◆ Assignment ◆
Your answer should hold exactly the lines below from the line with "176x338 pixels." through the line with "the 侧瞄具 side", both included, and no pictures at all.

◆ Extracted material ◆
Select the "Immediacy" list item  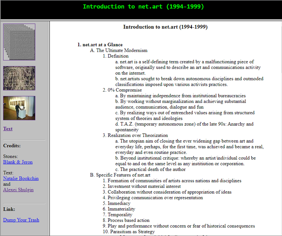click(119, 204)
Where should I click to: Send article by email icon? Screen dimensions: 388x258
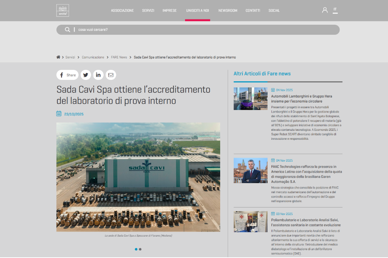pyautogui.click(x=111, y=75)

* * *

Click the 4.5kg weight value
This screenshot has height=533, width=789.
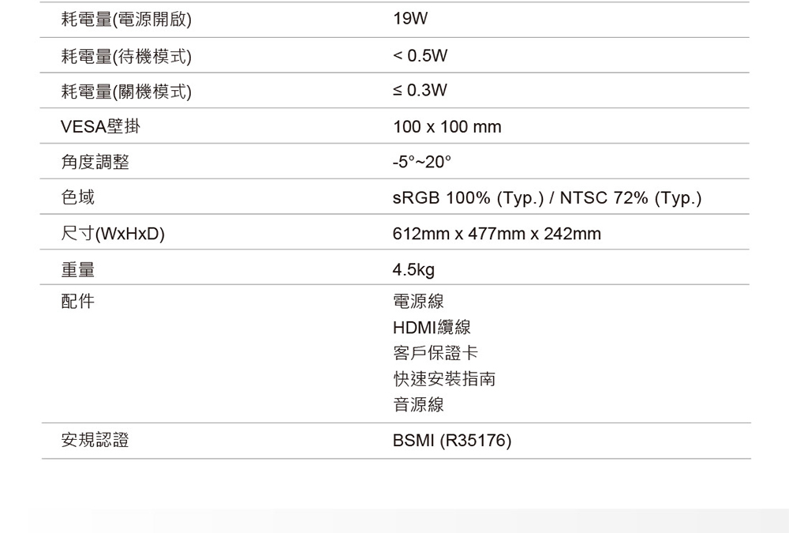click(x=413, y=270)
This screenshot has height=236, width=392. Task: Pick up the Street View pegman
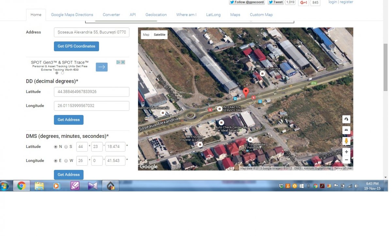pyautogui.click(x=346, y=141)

* * *

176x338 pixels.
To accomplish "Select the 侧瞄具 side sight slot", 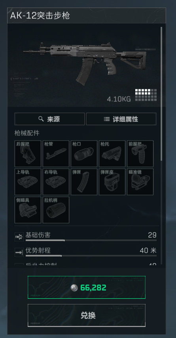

◆ Written answer ◆
176x338 pixels.
To accomplish "Select the 侧瞄具 side sight slot", 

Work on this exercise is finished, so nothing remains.